**指令:** 请把下面的全部记录逐字照抄一遍，一字不改。

**数据内容:**
····················
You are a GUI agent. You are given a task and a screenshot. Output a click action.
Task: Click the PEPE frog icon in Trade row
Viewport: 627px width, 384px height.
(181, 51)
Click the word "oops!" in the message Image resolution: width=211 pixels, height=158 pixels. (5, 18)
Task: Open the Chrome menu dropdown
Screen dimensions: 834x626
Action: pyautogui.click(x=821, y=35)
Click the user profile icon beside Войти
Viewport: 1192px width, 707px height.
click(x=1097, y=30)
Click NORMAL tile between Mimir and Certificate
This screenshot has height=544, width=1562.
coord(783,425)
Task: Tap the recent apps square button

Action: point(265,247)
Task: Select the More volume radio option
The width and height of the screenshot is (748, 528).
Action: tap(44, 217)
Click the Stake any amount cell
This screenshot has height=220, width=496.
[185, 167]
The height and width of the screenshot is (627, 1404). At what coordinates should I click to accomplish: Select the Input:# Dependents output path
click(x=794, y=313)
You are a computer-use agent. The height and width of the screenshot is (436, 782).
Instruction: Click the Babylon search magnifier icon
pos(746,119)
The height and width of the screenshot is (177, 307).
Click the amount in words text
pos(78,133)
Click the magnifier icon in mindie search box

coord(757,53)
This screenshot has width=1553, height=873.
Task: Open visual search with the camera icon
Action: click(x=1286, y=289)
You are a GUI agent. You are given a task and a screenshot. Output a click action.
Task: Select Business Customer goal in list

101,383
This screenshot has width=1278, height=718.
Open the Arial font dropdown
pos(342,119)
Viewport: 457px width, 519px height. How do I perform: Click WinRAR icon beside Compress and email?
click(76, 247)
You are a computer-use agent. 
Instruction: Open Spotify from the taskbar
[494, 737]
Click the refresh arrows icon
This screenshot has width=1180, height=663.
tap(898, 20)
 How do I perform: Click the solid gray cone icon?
····················
**本题答案:**
You are a GUI agent. You are given a task and a screenshot. Output a click action.
Task: Click the PEPE frog icon in Trade row
Viewport: 627px width, 384px height.
(181, 51)
Click the word "oops!" in the message Image resolution: width=211 pixels, height=158 pixels. (5, 18)
Task: Open the Chrome menu dropdown
Screen dimensions: 834x626
Action: pyautogui.click(x=821, y=35)
Click the user profile icon beside Войти
Viewport: 1192px width, 707px height.
click(x=1097, y=30)
Click NORMAL tile between Mimir and Certificate
This screenshot has height=544, width=1562.
coord(783,425)
Task: Tap the recent apps square button

Action: point(265,247)
Task: Select the More volume radio option
The width and height of the screenshot is (748, 528).
Action: tap(44, 217)
Click the Stake any amount cell
This screenshot has height=220, width=496.
[185, 167]
The height and width of the screenshot is (627, 1404). At what coordinates should I click to accomplish: Select the Input:# Dependents output path
click(x=794, y=313)
You are a computer-use agent. The height and width of the screenshot is (436, 782).
Instruction: Click the Babylon search magnifier icon
pos(746,119)
The height and width of the screenshot is (177, 307).
Click the amount in words text
pos(78,133)
Click the magnifier icon in mindie search box

coord(757,53)
This screenshot has width=1553, height=873.
Task: Open visual search with the camera icon
Action: click(x=1286, y=289)
You are a GUI agent. You are given a task and a screenshot. Output a click action.
Task: Select Business Customer goal in list

101,383
This screenshot has width=1278, height=718.
Open the Arial font dropdown
pos(342,119)
Viewport: 457px width, 519px height. How do I perform: Click WinRAR icon beside Compress and email?
click(76, 247)
You are a computer-use agent. 
Instruction: Open Spotify from the taskbar
[494, 737]
Click the refresh arrows icon
This screenshot has width=1180, height=663.
tap(898, 20)
 How do I perform: Click the solid gray cone icon?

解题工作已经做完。